0XC0000230

STATUS_PROPSET_NOT_FOUND (0XC0000230) fix in Windows 10/11

Windows Errors Intermediate 👁 1 views 📅 May 27, 2026

This error shows up when Windows tries to open a file with missing extended attributes. Real fix is rebuilding the USN journal or disabling remote differential compression.

When this error hits

You're copying files to an external drive, running a backup job with Veeam or Windows Backup, or syncing with OneDrive. Then it stops. The error code 0XC0000230 pops up, sometimes paired with "STATUS_PROPSET_NOT_FOUND" or just "The specified property set does not exist on the object."

This isn't random. It's tied to specific files that have been corrupted or partially written. Common triggers: an interrupted write during a power loss, a failed file move over the network, or a sudden USB disconnect while a file was being updated. The file still exists, but its extended attributes — the property set — got mangled.

What's actually happening

NTFS stores metadata about files in two main places: the file itself, and its extended attributes (EAs). Those EAs live in a separate structure on the disk, outside the file data. For certain operations — like reading a file's security descriptor, alternate data streams, or custom property sets — the system needs both the file data and its EA block.

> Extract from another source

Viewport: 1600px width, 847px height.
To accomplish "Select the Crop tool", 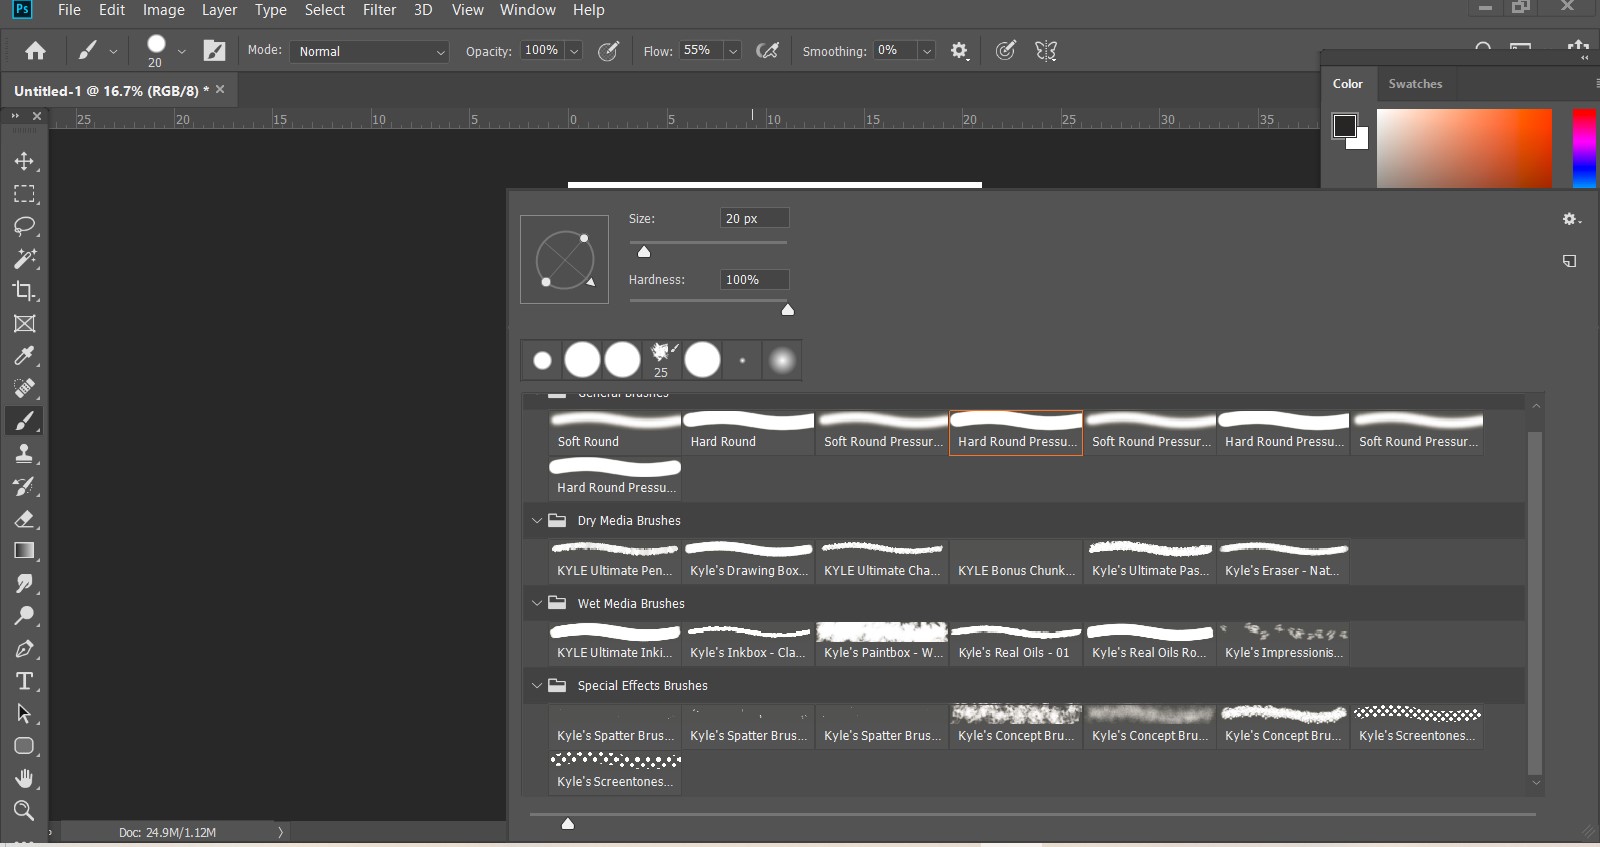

When that EA block is missing or points to a location that's no longer valid, Windows returns 0XC0000230. The file looks fine in Explorer. You can even open it. But copying, backing up, or reading its properties triggers the error because those operations request the full metadata.

The fix

Skip the obvious stuff like running a virus scan — that won't touch EA corruption. Here's what works.

Step 1: Check which file is causing the trouble

If you don't know the exact file, use Process Monitor from Sysinternals. Run it, filter by Result is STATUS_PROPSET_NOT_FOUND, and look at the path column. That tells you which file has the bad property set.

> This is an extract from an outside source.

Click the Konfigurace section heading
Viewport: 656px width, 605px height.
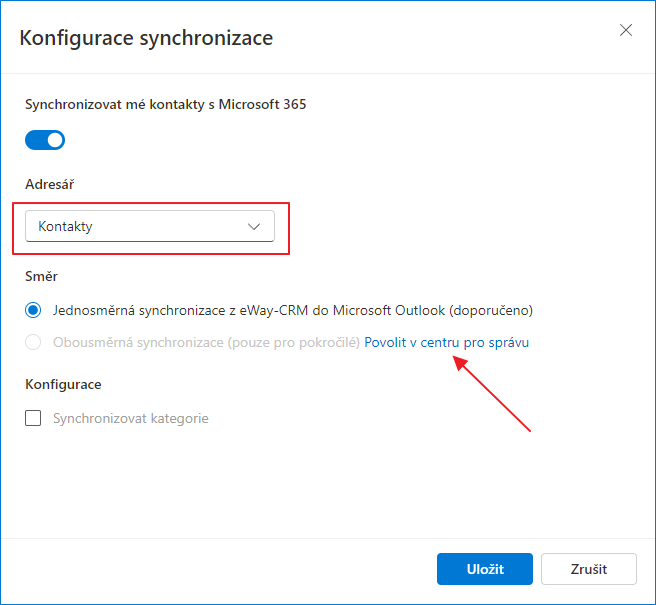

Once you know the file, try something simple first: move it to a different folder on the same drive. If that works, you can delete it or restore it from backup. The move operation often forces Windows to repair the EA block during the relink.

Step 2: Rebuild the USN journal

The USN journal tracks changes on NTFS volumes. If the journal itself got corrupted, it can report phantom property sets. Killing it forces NTFS to rebuild it from scratch, which usually cleans up the bad entries.

Open Command Prompt as Administrator. Then:

fsutil usn deletejournal /d C:

Replace C: with the actual drive letter. This disables the journal and deletes it. Then reboot. On next boot, Windows recreates the journal automatically.

Don't worry about the warning that says "This operation may cause data loss." It's a generic message — the only thing lost is the journal history, not your files.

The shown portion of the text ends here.